Passage à lire ::
On comprend bien que, dans ce contexte, prestataires et syndicats puissent avoir intérêt à minimiser l'incidence du conflit pour expliquer le retard à reprendre le cours normal des activités ou à invoquer d'autres motifs qui ne sont que peu ou pas reliés au conflit Note de bas de page 15 . Il faut laisser à chacun des intervenants la possibilité de se faire entendre et faire preuve d'objectivité pour évaluer à leur juste mesure les allégations des parties, dans le but de déterminer si la reprise a été retardée ou empêchée d'une façon ou d'une autre en raison du conflit.
Après le règlement du conflit, il est souvent difficile, selon le secteur d'activité, de reprendre le cours normal des activités comme si rien ne s'était passé, d'obtenir de nouvelles commandes, de se constituer à nouveau une clientèle. De telles considérations peuvent suffire à démontrer une relative continuité du rapport entre le conflit et l'arrêt de travail ou bien être trop incertaines.
L'arrêt de travail est, de toute évidence, attribuable au conflit s'il se poursuit à cause de dommages matériels résultant du conflit ou de la fermeture des locaux, à moins que l'employeur considère avantageux de ne pas faire immédiatement le nécessaire pour remettre les machines en état de fonctionnement. Le retard à reprendre les activités n'est pas dû au conflit s'il résulte d'une décision de l'employeur de restructurer ses effectifs ou de procéder à des rénovations. D'autres circonstances peuvent aussi faire en sorte que le minimum de 85 % ne puisse être atteint. Une disposition du Règlement prévoit à quel moment prend fin l'arrêt de travail dans ces circonstances Note de bas de page 16 .
8.11.3 Circonstances empêchant d'atteindre le minimum de 85 %
Une entreprise où il y a un arrêt de travail dû à un conflit collectif est plus exposée à de multiples circonstances qui surviennent à ce moment et qui sont pour la plupart reliées au conflit et à l'arrêt de travail. D'autres circonstances, propres à l'entreprise ou généralisées à un secteur de l'économie, peuvent aussi se produire; sans être liées au conflit et à l'arrêt de travail, elles ont quand même une incidence sur l'effectif, les activités et même l'existence de l'entreprise.
Les répercussions de telles circonstances sur le nombre d'employés au travail et le niveau des activités peuvent être minimes ou importantes, temporaires ou de longue durée et, dans ce dernier cas, se faire sentir bien au-delà du règlement du conflit et de la reprise ultérieure des activités Note de bas de page 17 .
Quoi qu'il en soit, on peut dire de façon générale que le fait que se présentent, au cours d'un arrêt de travail, des circonstances qui ont une incidence sur la situation normale d'une entreprise ne modifie pas le rapport de cause à effet rattachant l'arrêt de travail initial au conflit Note de bas de page 18 .

Tâche donnée A ::
Traduisez en anglais la phrase suivante du passage sur l'arrêt de travail : « Le retard à reprendre les activités n'est pas dû au conflit s'il résulte d'une décision de l'employeur de restructurer ses effectifs ou de procéder à des rénovations. »
Tâche donnée B ::
Poursuivez le passage sur l'arrêt de travail lié à un conflit collectif à la suite de sa dernière phrase.

Lignes de positions cibles

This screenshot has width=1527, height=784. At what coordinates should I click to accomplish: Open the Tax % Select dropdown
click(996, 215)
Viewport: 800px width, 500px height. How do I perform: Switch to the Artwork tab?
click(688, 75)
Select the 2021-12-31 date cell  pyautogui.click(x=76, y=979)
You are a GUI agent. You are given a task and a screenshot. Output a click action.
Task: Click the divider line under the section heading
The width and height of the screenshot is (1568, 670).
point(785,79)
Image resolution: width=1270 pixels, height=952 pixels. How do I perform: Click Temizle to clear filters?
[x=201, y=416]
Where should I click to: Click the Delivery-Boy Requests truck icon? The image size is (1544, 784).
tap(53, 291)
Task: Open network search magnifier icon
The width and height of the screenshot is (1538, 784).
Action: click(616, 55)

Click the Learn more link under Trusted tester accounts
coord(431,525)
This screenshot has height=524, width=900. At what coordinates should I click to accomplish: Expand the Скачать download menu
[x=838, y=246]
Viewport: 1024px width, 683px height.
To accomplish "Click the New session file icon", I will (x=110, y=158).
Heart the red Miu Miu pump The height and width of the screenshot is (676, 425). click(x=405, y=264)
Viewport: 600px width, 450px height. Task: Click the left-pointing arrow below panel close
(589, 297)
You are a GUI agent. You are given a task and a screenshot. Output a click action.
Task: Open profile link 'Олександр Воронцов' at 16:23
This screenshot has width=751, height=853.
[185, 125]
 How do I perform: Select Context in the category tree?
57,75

Résultat A ::
The delay in resuming operations is not due to the dispute if it results from a decision by the employer to restructure its workforce or to carry out renovations.

Résultat B ::
Parmi ces circonstances, il y en a six dont il est toujours tenu compte aux termes des dispositions du Règlement qui portent précisément sur la fin de l'arrêt de travail. Voici un extrait de ces dispositions Note de bas de page 19 :
Lorsque, par suite d'un arrêt de travail, il survient des circonstances qui font en sorte que le nombre d'employés présents au travail et les activités liées à la production de biens ou de services à une usine, à un atelier ou en tout autre local ne représentent pas au moins 85 pour cent du niveau normal, l'arrêt de travail prend fin :
- dans le cas d'une cessation des affaires ou d'une restructuration permanente des activités ou dans un cas de force majeure, au moment où ce nombre et ces activités représentent au moins 85 pour cent du niveau normal rajusté en fonction des nouvelles circonstances;
- dans le cas où les conditions économiques ou du marché changent ou dans le cas où surviennent des changements technologiques, au moment où :
- d'une part, il y a une reprise des activités à l'usine, à l'atelier ou en tout autre local,
- d'autre part, ce nombre et ces activités représentent au moins 85 pour cent du niveau normal rajusté en fonction des nouvelles circonstances.
Les six circonstances prévues ont en commun le fait qu'elles surviennent au cours de l'arrêt de travail et empêchent que le minimum de 85 % des niveaux normaux soit atteint. Il faut voir aussi que ces circonstances sont de nature à modifier, sinon en permanence, du moins pour une période indéfinie, la situation normale de l'entreprise ou de l'activité touchée par l'arrêt de travail. Il est donc logique dans ce contexte qu'on rajuste ce qui constituerait les niveaux normaux pour les deux indicateurs retenus et que ce soit par rapport à ces niveaux rajustés qu'on détermine si le minimum de 85 % est atteint.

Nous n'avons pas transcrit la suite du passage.